# TASK DIRECTIONS
Reproduce all of the material below word for word, but omit the pictures.

[Item coordinate data]
# # # #
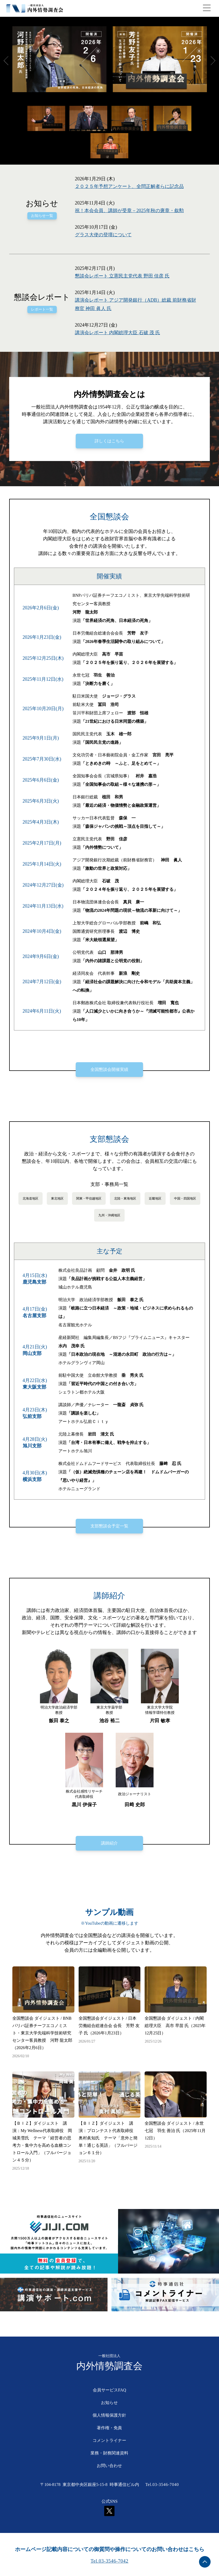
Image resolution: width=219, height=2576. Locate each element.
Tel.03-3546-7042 (110, 2561)
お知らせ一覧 (42, 216)
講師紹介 (109, 1843)
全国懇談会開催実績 (109, 1069)
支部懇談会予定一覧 (109, 1526)
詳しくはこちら (109, 441)
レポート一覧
# # # #
# OUTPUT BELOW
Image resolution: width=219, height=2576. Locate each element.
Tel.03-3546-7042 (110, 2561)
お知らせ一覧 (42, 216)
講師紹介 (109, 1843)
全国懇談会開催実績 (109, 1069)
支部懇談会予定一覧 (109, 1526)
詳しくはこちら (109, 441)
レポート一覧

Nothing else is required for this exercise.